[Saved entries]

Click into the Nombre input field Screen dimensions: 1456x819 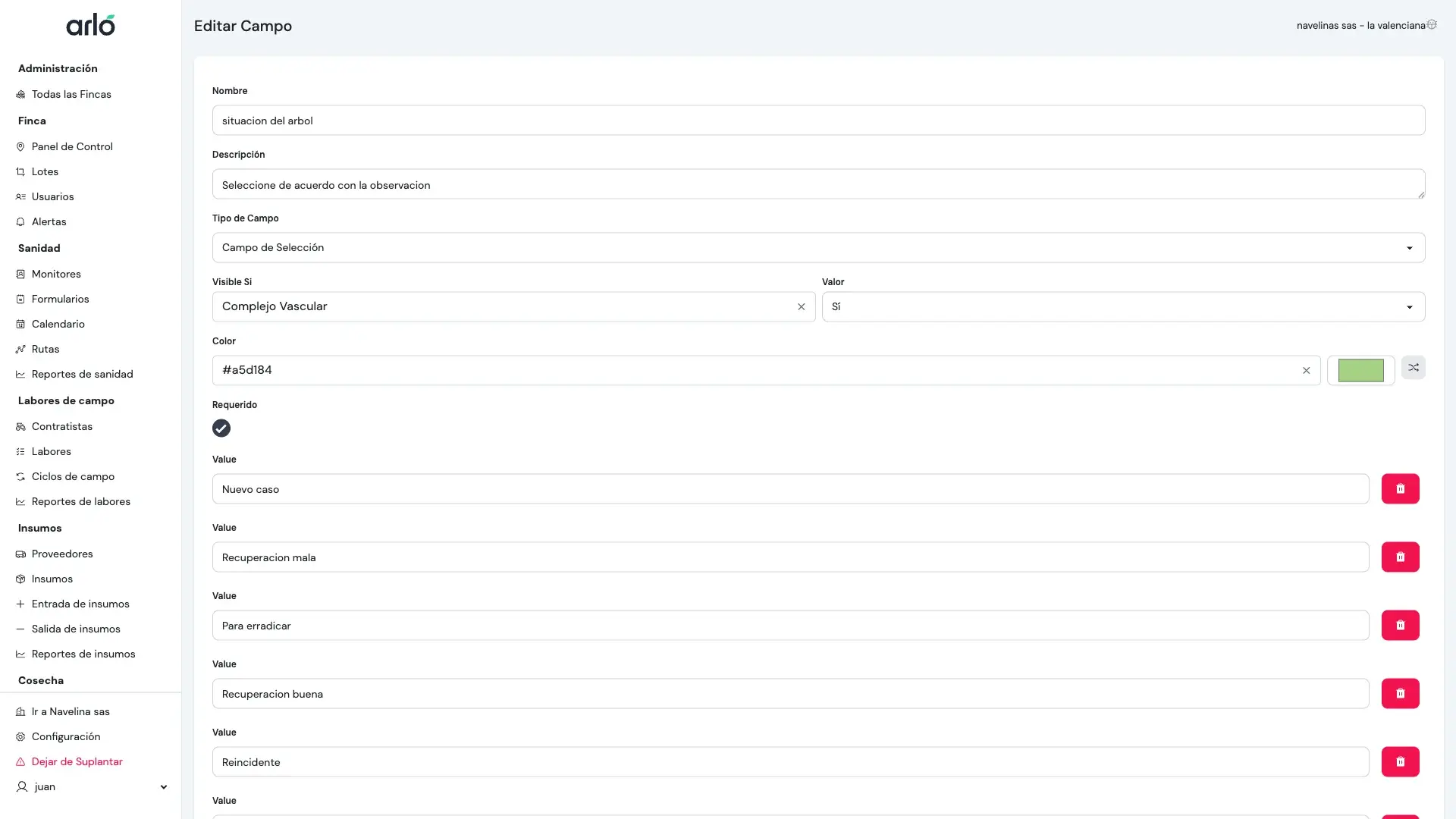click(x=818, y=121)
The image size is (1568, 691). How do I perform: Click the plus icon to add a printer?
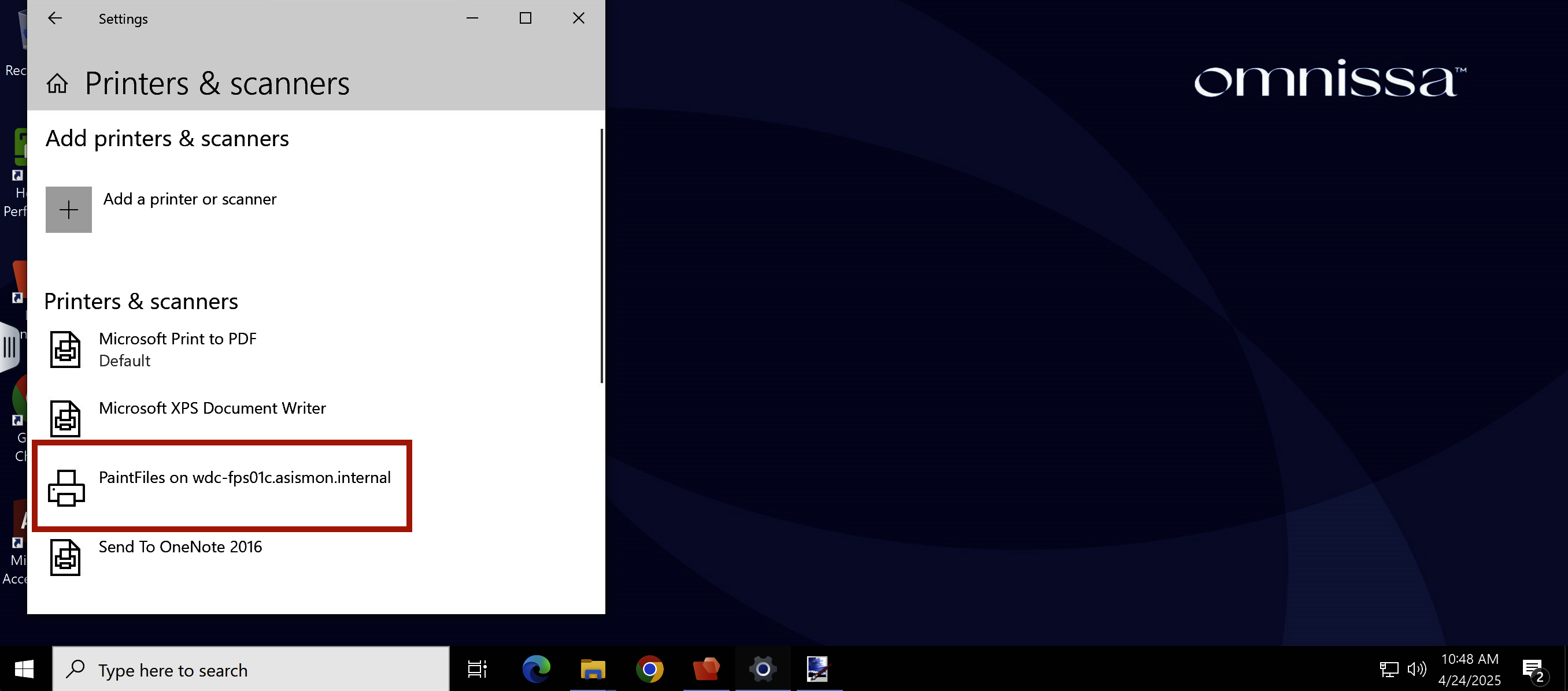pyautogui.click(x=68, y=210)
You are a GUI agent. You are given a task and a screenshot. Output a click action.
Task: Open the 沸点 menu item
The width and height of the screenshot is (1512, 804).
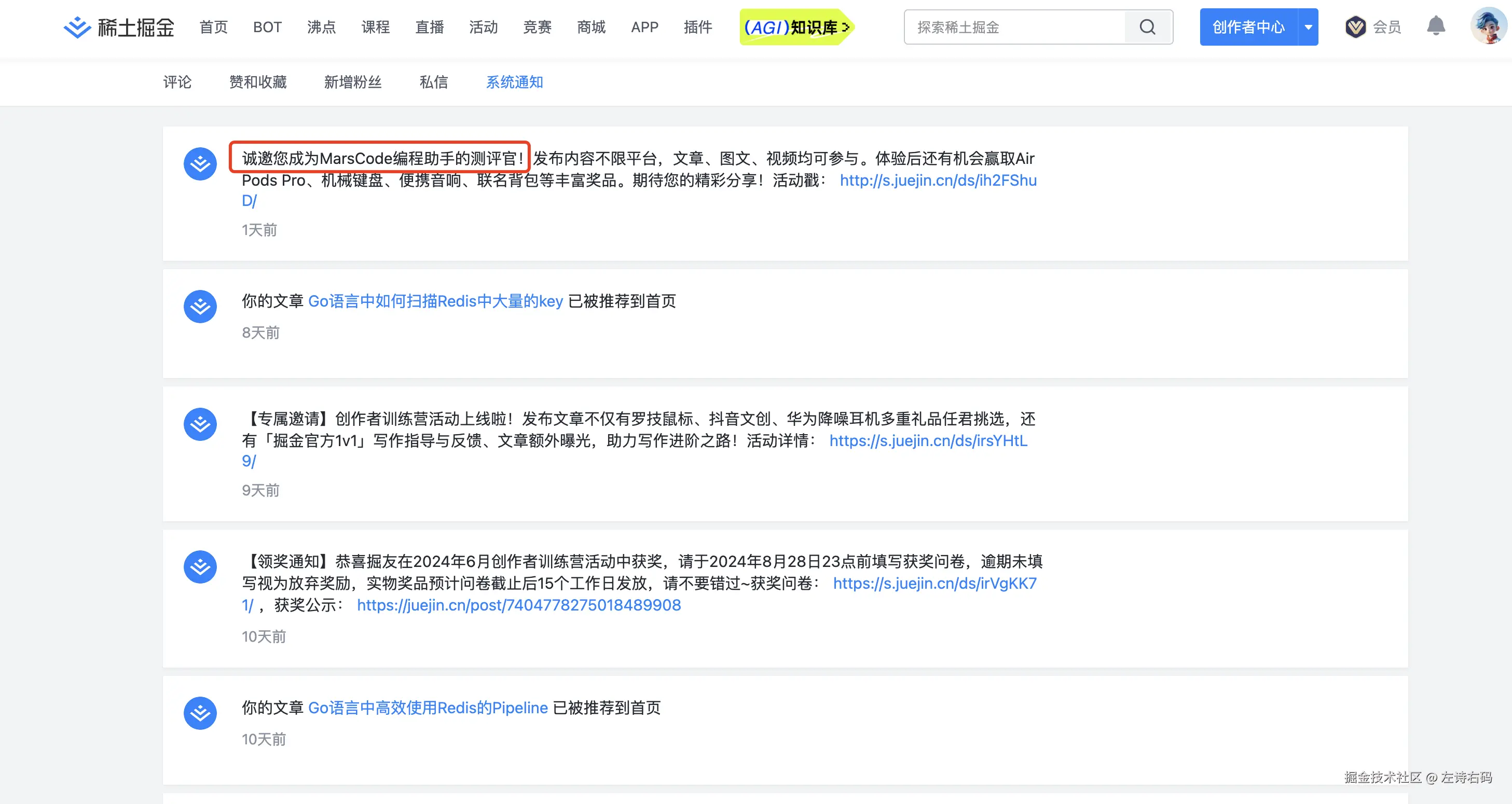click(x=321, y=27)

**What is needed**
Pictures are not part of the copy. Extract exactly the lines from the line containing "The image size" through the final line of the entries above, both included.

**Your response**
The image size is (1568, 691). How do I perform: Click the plus icon to add a printer?
pyautogui.click(x=68, y=210)
You are a GUI agent. You are given a task and a screenshot. Output a click action.
Task: Open the 沸点 menu item
The width and height of the screenshot is (1512, 804).
click(x=321, y=27)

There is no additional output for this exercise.